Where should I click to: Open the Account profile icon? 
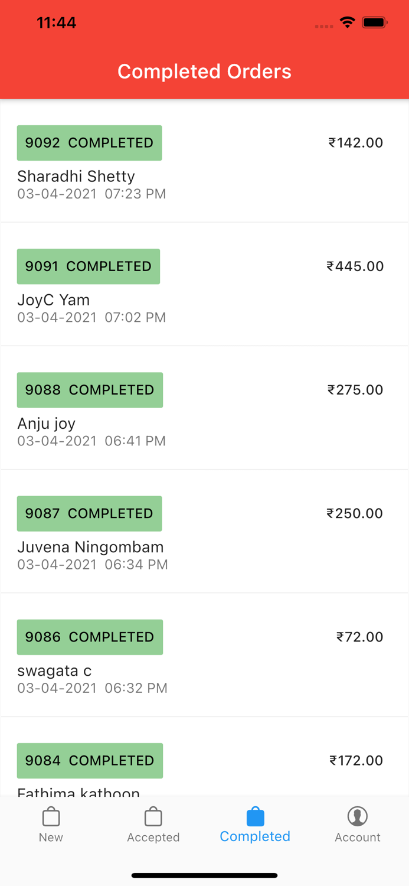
______________________________
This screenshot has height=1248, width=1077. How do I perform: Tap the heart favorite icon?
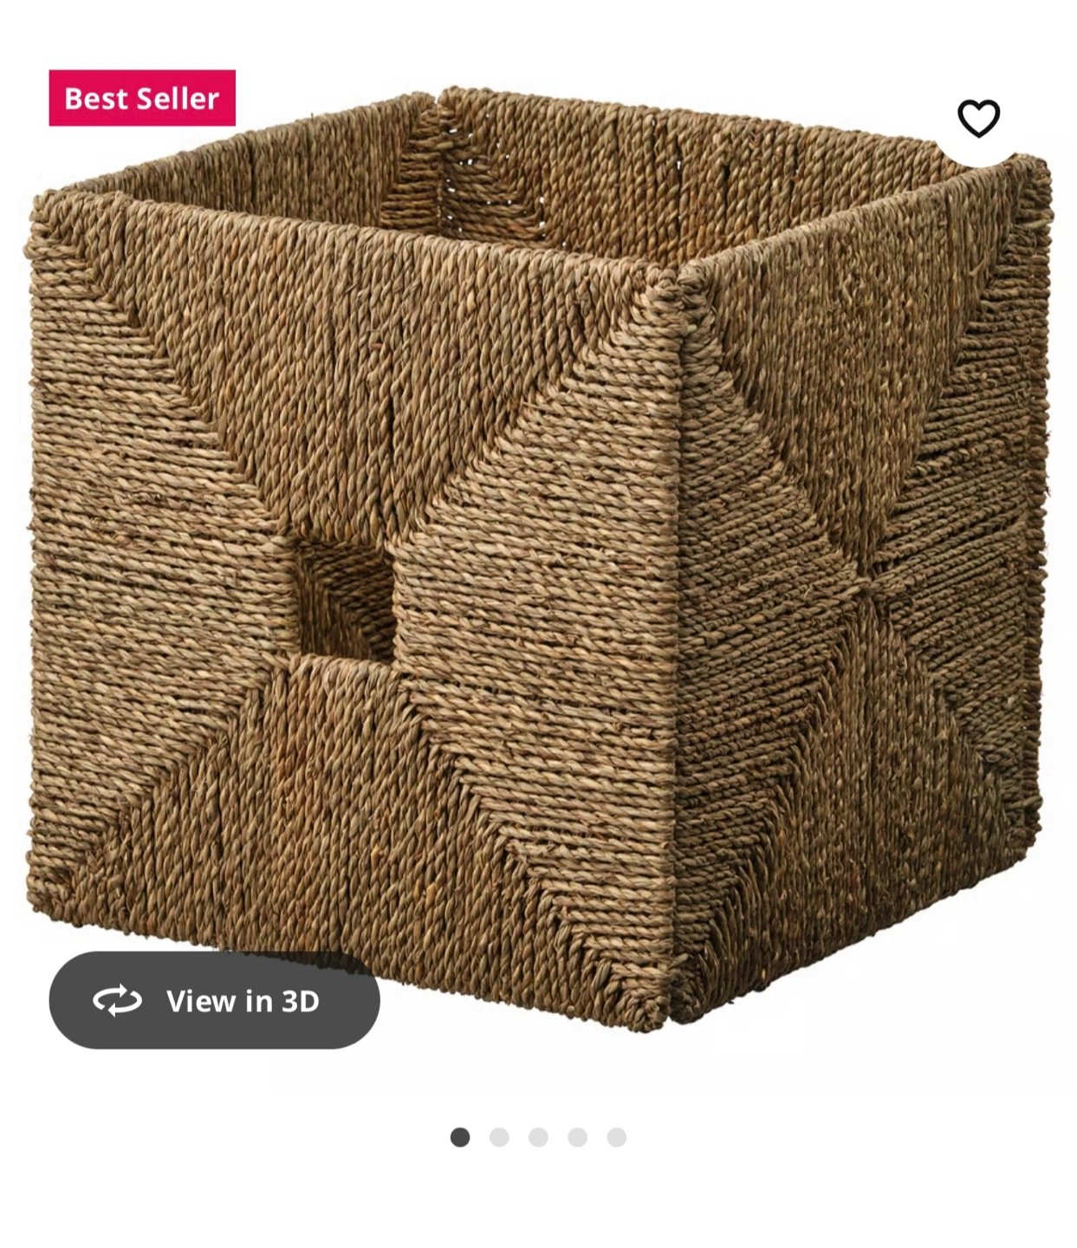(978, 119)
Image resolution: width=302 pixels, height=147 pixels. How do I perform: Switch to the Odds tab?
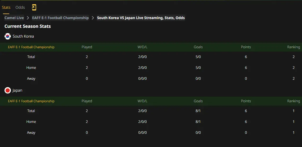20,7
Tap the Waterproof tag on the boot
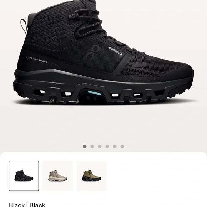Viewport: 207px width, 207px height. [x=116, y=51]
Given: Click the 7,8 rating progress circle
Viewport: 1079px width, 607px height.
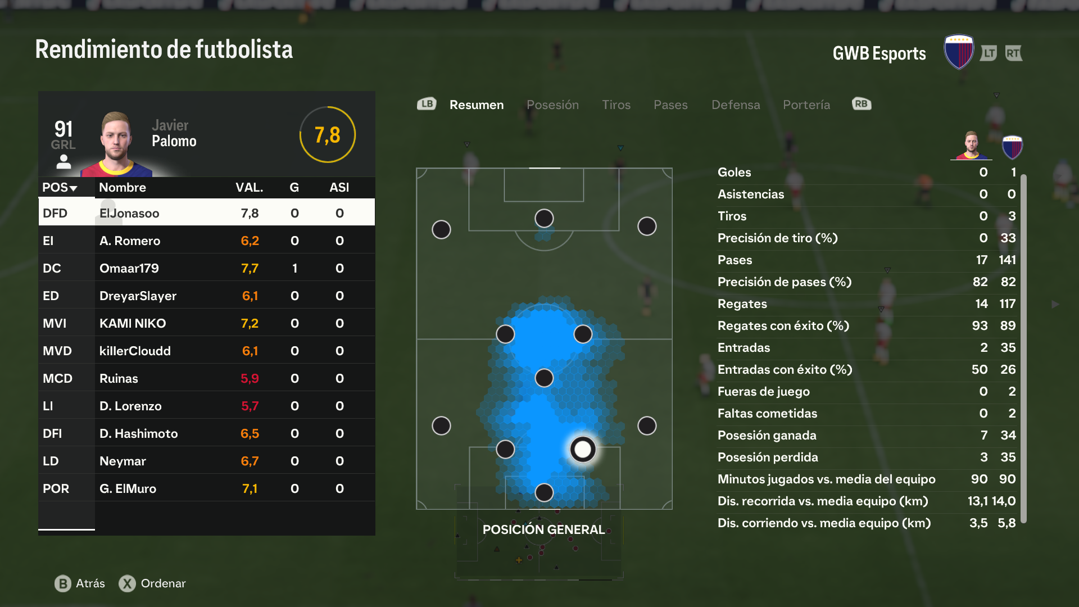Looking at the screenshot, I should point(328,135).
______________________________
Lay out the data as a numbered list, skipping blank lines, covering everything from the line containing "Image resolution: width=302" down to the line containing "Looking at the". Leave the pictures out.

1. Image resolution: width=302 pixels, height=147 pixels. How do I perform: Switch to the Odds tab?
2. 20,7
3. Tap the Waterproof tag on the boot
4. Viewport: 207px width, 207px height. [x=116, y=51]
5. Given: Click the 7,8 rating progress circle
6. Viewport: 1079px width, 607px height.
7. Looking at the screenshot, I should point(328,135).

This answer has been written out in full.